**EXERCISE DETAILS**
Render every one of these entries as a Markdown table with two columns, Row and Line, giving each line its own numbered row and skipping blank lines.
** start of DATA SHOWN **
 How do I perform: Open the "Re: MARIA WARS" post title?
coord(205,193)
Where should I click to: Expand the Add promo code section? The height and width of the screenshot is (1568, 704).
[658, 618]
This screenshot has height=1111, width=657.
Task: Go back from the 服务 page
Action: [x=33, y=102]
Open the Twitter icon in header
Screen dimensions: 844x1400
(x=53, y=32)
** end of DATA SHOWN **
**SOLUTION**
| Row | Line |
|---|---|
| 1 |  How do I perform: Open the "Re: MARIA WARS" post title? |
| 2 | coord(205,193) |
| 3 | Where should I click to: Expand the Add promo code section? The height and width of the screenshot is (1568, 704). |
| 4 | [658, 618] |
| 5 | This screenshot has height=1111, width=657. |
| 6 | Task: Go back from the 服务 page |
| 7 | Action: [x=33, y=102] |
| 8 | Open the Twitter icon in header |
| 9 | Screen dimensions: 844x1400 |
| 10 | (x=53, y=32) |